**Given problem A**
Answer these about the message on spec license use cases, one line each:
(i) Which two people outlined the use cases the writer compares against?
(ii) How does the writer choose to read "deliverables" for the sake of argument?
(iii) Who is the figure in use case (1)?
**Given problem B**
In the message on spec license use cases, why does the writer think W3C may not share the broader reading of "deliverables"? Answer in one to three sentences.
**Given problem C**
Carry on the message on spec license use cases from its last sentence.

RE: Spec license use cases - WG Decision on the Record?

I think I see two or three possible use cases that may or may not fall into those outlined by Henri and Karl. At least one I might be willing to advocate for. I also agree with Jonas' sentiments [2] about the need to make all derivate rights clearly stipulated. 
 
First of all, a question: by "deliverables" are we talking just about the HTML5 spec as published by the W3C, or are we also including those "public" conversations (such as w3.org/Archives/Public/public-htm) hosted by W3C in which at least some of the conversations leading up the spec have taken place?
 
For the sake of argument, I will assume we are talking about the broader umbrella, even though I suspect W3C defines deliverables as only the finished product and not the intermediate drafts and discussions of an evolving document.
 
(1) A historian, analyzing the evolution of this specification as a complex threaded corpus, should be able to excerpt, quote, rethread, lexically analyze and repackage said material as appropriate to said scholarly analysis.

**Supplied information**

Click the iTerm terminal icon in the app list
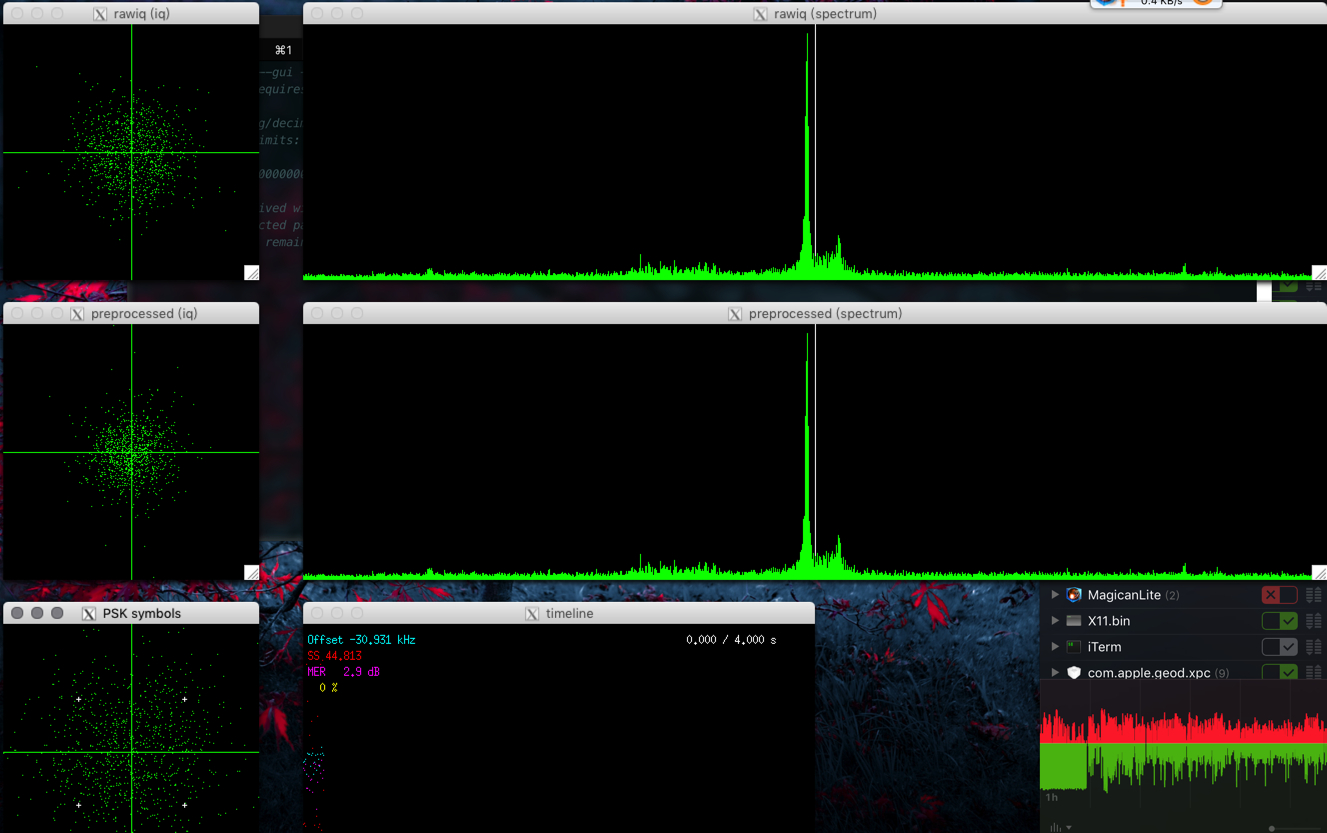The width and height of the screenshot is (1327, 833). point(1073,647)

**Task response A**
(i) Henri and Karl
(ii) As the broader umbrella, including the public conversations hosted by W3C as well as the published HTML5 spec
(iii) A historian analyzing the evolution of the specification as a complex threaded corpus

**Task response B**
The writer suspects that W3C defines deliverables as only the finished product. Under that definition, the intermediate drafts and discussions of an evolving document would be left out.

**Task response C**
(2)  An artist should be able to animate excerpts of the spec and the corpus leading to the development of the spec by, for example, showing snippets of text interacting and cross-pollinating one another as a part of a visual display.
 
(3) A humorist should be able to parody the spec and its surrounding cognitive backdrop in ways typically protected by US caselaw concerning the intersection of parody and copyright (which as I understand it is more flexible in the US than in Europe, for example).
 
I raise (3) as a point because it gets close to an edge that some here may disagree with. That edge sets the stage for my next question.
 
What exactly is W3C trying to protect against with its assertion of copyright? Perhaps some use cases that we would all consider to be BAD would be in order.
 
I presume what we all wish to avoid is the following:
 
(4) An organization or individual modifies the content of the spec in ways that intentionally misrepresent its content and that mislead others as a result. We do not, I think, want to encourage prosecution against the well-meaning author of a book who misunderstands the specification, but rather against those who might seek to perpetuate coding practices contrary to the spec which might, for example, favor one browser implementation over another.
 
Are there other non-non's that we fear?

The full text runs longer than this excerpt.